Of course, several planets near the star were consumed by fire, but at the far edges of what had been the star’s planetary system-as far away as Pluto is from our Sunone small planet had survived extinction. All life on it had been burned away, as life on Earth must some day be, but the rocky structure of the planet had survived, and when the exploring team reached the surface, they found that the people who had lived there thousands of years before, and had foreseen the extinction of their society, had compiled a record of what life had been like on their especially congenial planet. By means of tapes and maps and diagrams buried deep where fire could not touch them, they explained to those who they were sure would visit their homeland one day what a splendid, vibrant life they had enjoyed: the great cities, the accumulated knowledge, the happy lives. And the picture of their society was so [495] enviable that the Jesuit wondered why God, in order to send His planet Earth a signal in the year 4 B.C., had set ablaze this great nova so that its light might guide three wise men to Bethlehem, while this remote planet with a civilization much more advanced than Earth’s had had all of its living forms of life scorched away.

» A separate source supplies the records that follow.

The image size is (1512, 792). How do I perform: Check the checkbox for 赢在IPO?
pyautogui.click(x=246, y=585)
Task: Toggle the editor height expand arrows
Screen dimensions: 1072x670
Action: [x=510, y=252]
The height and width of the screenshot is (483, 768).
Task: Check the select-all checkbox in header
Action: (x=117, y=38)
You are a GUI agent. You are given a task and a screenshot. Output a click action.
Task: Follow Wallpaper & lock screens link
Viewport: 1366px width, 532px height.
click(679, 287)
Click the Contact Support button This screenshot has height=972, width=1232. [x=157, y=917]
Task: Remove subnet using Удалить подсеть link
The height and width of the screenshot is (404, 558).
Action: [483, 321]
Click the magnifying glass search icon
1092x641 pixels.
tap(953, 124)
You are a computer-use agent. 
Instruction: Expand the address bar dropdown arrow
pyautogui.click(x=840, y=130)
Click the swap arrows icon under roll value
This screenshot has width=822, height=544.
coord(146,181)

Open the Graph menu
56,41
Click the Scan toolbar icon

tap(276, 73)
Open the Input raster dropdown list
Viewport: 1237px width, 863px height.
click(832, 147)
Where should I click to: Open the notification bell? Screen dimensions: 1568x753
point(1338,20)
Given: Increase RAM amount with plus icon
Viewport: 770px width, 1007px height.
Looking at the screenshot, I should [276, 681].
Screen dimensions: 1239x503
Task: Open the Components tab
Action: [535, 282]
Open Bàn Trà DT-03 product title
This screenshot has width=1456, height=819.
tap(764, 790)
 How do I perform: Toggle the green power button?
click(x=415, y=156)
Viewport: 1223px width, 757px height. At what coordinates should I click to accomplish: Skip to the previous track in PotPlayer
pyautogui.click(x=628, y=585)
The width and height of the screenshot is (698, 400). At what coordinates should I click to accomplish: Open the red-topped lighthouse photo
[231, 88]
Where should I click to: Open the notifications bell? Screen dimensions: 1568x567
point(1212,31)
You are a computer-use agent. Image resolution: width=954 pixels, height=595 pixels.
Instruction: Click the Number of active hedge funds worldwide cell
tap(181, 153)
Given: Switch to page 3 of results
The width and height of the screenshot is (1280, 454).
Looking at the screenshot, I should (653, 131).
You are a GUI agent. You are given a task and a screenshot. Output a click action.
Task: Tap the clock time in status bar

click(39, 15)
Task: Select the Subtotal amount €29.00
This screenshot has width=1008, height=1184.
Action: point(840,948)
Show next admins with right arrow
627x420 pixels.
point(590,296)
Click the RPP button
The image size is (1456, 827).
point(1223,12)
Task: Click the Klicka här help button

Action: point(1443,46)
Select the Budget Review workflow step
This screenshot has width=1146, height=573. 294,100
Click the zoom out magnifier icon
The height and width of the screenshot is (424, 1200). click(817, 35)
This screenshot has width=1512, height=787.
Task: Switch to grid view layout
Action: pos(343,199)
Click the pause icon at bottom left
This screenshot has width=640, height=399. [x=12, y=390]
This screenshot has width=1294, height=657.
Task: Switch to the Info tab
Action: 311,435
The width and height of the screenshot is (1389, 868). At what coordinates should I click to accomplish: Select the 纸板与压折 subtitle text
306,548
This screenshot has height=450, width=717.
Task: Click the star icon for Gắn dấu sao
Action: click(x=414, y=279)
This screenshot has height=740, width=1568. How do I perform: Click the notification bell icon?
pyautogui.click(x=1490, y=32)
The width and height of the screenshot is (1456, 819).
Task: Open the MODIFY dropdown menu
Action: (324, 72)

With real avidity Mott read Claggett’s recommendations, and almost never was he disappointed, for the chaff had been winnowed away, leaving a core of stories that would have graced any imaginative literature. He was especially impressed by the writing of a man whose name he had never heard before, Stanley G. Weinbaum, who
during the 1930s had produced a small collection of stories which had lifted science fiction out of the swamp of little green men and naked ladies.
He wrote of the impending exploration of Mars with subtlety and almost love, populating the planet with creatures facing the real problems their inhospitable climate would create; these were stories in the great tradition of Petronius and Boccaccio, and Mott wanted to know more about him. He had started writing, the brief notes said, only when an inescapable death loomed, and he was allowed only eighteen months in which to report his vision.
When Mott read this his eyes filled with tears, and since he was alone he made no effort to halt them; he was thinking of Harry Jensen, that golden child who had been so carefully nurtured by his society for some great task and who had been struck down so senselessly by one of the worst manifestations of that society. He calculated the investment society had made in Jensen from the day he entered the University of Minnesota, through the airplanes he cracked up in flight training, to the heavy cost of his work at Edwards and on to the millions spent on him in NASA. But the greatest loss was what he might have contributed to the NASA program-he would have been one of the best-or to the American society later, because he and Inger stood for something. He could be a rowdy child, this Jensen, and he was not above ducking out for a quick weekend with Cindy Rhee in an Oklahoma motel, but he was a man and his loss was inconsolable.
Dead Jensen, wandering Millard in California, brittle Chris in trouble with the police, he loved them all. He [496] wanted to grapple them to his heart, and through his tears he prayed for others: God, watch over Claggett and Pope, for these are good men.
Mott’s recovery from his breakdown coincided with the completion of his reading, and when Claggett and Pope returned to pick up the books, he told them, “It was fun, this course of study you set me. Are you interested in my reactions?”